Encore une fois ! Qu’est-ce qui se cache sous les […] que le censeur n’a pas indiqués ? Pourquoi les judéens (ici, les fidèles de la religion juive) sont-ils jaloux de voir les foules affluer à la synagogue ? Pourquoi en veulent-ils à Paul et à son compagnon de voyage Barnabé ? Quelle parole de Dieu ceux-ci leur ont-ils adressée ? Pourquoi expulser ces deux apôtres de la ville ? Bref, la clé pour comprendre toutes ces choses et d’autres encore échappe à celui qui est privé des versets 15 à 42, mais c’est « évidemment » trop long. Et après tout, un résumé de l’histoire du salut culminant dans la résurrection de Jésus, source du pardon de Dieu, présente un intérêt tout relatif pour des croyants qui connaissent cela par cœur.

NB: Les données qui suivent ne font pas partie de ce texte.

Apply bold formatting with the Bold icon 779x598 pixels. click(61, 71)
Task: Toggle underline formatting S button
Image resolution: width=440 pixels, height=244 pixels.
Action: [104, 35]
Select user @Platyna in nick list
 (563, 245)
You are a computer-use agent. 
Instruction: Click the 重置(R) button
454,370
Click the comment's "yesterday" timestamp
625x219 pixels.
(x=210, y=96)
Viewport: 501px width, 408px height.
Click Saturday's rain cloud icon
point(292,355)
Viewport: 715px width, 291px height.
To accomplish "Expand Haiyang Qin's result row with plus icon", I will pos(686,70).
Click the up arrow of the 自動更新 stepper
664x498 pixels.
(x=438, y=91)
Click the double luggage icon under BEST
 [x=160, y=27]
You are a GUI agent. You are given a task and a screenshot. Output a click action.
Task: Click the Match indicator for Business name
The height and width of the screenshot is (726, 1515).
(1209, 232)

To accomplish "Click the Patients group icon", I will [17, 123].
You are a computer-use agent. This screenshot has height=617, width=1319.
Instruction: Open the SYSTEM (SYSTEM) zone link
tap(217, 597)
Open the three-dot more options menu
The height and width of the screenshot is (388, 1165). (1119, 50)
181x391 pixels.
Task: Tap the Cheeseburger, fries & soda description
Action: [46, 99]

Je résume… (mais il serait utile d’aller lire !).
Dans la synagogue d’Antioche, après la lecture des textes tirés de la Loi et des Prophètes, les chefs de ce lieu de culte invitent Paul et Barnabé, qui arrivent de l’étranger, à prendre la parole. Paul se lance donc dans une homélie à sa façon. Il reparcourt l’histoire du peuple d’Israël : les patriarches, l’esclavage en Égypte, l’exode, le désert, le don du pays, les Juges, Samuel et les premiers rois, dont David, l’homme selon le cœur de Dieu, qui a accompli les volontés de ce dernier. C’est dans la descendance de ce roi que Dieu a envoyé le sauveur qu’il avait promis : Jésus, celui que le baptiste a annoncé, et qui a concrétisé cette parole de salut. Mais les gens de Jérusalem et leurs chefs ont condamné Jésus, sans savoir qu’ils accomplissaient ainsi les paroles des prophètes qui avaient annoncé le rejet et la mort du messie. Mais Dieu a ressuscité son fils, conformément aux Écritures : ceux à qui il est apparu ensuite sont ses témoins. C’est en cette qualité que, dans la synagogue d’Antioche, Paul annonce la bonne nouvelle qui accomplit ce que les Écritures disaient de David. Il conclut alors en redisant l’essentiel de la bonne nouvelle et en ajoutant une mise en garde, tirée du prophète Habaquq (1,5), à l’adresse de ceux qui resteraient sceptiques (v. 38-41) :
Sachez-le donc, mes frères : c’est par lui (Jésus) que le pardon des péchés vous est annoncé et c'est par lui que toute personne qui croit est libérée de toutes les fautes dont vous ne pouviez pas être libérés par la loi de Moïse. Ainsi, faites attention qu’il ne vous arrive ce qui est dit dans les prophètes : « Regardez, vous qui êtes pleins de mépris, soyez étonnés et disparaissez, car je vais faire à votre époque une œuvre que vous ne croiriez pas si on vous la racontait ».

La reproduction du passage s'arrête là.